▶ [Source data]
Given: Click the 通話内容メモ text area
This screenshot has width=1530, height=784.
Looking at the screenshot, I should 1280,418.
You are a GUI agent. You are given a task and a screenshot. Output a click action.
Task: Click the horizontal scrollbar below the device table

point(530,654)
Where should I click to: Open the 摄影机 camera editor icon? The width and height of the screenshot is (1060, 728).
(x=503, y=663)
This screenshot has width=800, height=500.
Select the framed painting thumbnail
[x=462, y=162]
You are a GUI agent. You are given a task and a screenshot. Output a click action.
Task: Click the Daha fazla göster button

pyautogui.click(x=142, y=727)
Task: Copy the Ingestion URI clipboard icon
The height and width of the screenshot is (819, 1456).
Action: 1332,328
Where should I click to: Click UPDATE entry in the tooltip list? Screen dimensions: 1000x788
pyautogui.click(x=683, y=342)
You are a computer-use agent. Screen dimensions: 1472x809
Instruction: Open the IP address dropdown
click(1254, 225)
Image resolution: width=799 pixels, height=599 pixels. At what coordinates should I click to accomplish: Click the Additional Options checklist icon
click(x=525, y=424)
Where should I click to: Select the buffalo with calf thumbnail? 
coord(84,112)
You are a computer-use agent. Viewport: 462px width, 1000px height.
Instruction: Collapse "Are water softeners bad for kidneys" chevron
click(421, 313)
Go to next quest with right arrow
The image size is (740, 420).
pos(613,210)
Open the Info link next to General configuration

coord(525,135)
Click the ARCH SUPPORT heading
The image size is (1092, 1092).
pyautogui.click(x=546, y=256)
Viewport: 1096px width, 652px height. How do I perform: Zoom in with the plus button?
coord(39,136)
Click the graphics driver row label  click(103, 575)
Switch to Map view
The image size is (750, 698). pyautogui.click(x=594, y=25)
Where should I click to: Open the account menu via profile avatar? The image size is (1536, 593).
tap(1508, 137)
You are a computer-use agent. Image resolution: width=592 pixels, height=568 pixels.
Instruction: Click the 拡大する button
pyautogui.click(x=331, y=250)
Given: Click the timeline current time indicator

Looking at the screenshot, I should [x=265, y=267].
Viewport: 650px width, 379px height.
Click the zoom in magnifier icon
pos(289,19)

▶ [Do this] Convert the items above into a JSON array of strings, with one string per line and blank lines omitted.

▶ [Correct answer]
[
  "Given: Click the 通話内容メモ text area",
  "This screenshot has width=1530, height=784.",
  "Looking at the screenshot, I should 1280,418.",
  "You are a GUI agent. You are given a task and a screenshot. Output a click action.",
  "Task: Click the horizontal scrollbar below the device table",
  "point(530,654)",
  "Where should I click to: Open the 摄影机 camera editor icon? The width and height of the screenshot is (1060, 728).",
  "(x=503, y=663)",
  "This screenshot has width=800, height=500.",
  "Select the framed painting thumbnail",
  "[x=462, y=162]",
  "You are a GUI agent. You are given a task and a screenshot. Output a click action.",
  "Task: Click the Daha fazla göster button",
  "pyautogui.click(x=142, y=727)",
  "Task: Copy the Ingestion URI clipboard icon",
  "The height and width of the screenshot is (819, 1456).",
  "Action: 1332,328",
  "Where should I click to: Click UPDATE entry in the tooltip list? Screen dimensions: 1000x788",
  "pyautogui.click(x=683, y=342)",
  "You are a computer-use agent. Screen dimensions: 1472x809",
  "Instruction: Open the IP address dropdown",
  "click(1254, 225)",
  "Image resolution: width=799 pixels, height=599 pixels. At what coordinates should I click to accomplish: Click the Additional Options checklist icon",
  "click(x=525, y=424)",
  "Where should I click to: Select the buffalo with calf thumbnail? ",
  "coord(84,112)",
  "You are a computer-use agent. Viewport: 462px width, 1000px height.",
  "Instruction: Collapse \"Are water softeners bad for kidneys\" chevron",
  "click(421, 313)",
  "Go to next quest with right arrow",
  "The image size is (740, 420).",
  "pos(613,210)",
  "Open the Info link next to General configuration",
  "coord(525,135)",
  "Click the ARCH SUPPORT heading",
  "The image size is (1092, 1092).",
  "pyautogui.click(x=546, y=256)",
  "Viewport: 1096px width, 652px height. How do I perform: Zoom in with the plus button?",
  "coord(39,136)",
  "Click the graphics driver row label  click(103, 575)",
  "Switch to Map view",
  "The image size is (750, 698). pyautogui.click(x=594, y=25)",
  "Where should I click to: Open the account menu via profile avatar? The image size is (1536, 593).",
  "tap(1508, 137)",
  "You are a computer-use agent. Image resolution: width=592 pixels, height=568 pixels.",
  "Instruction: Click the 拡大する button",
  "pyautogui.click(x=331, y=250)",
  "Given: Click the timeline current time indicator",
  "Looking at the screenshot, I should [x=265, y=267].",
  "Viewport: 650px width, 379px height.",
  "Click the zoom in magnifier icon",
  "pos(289,19)"
]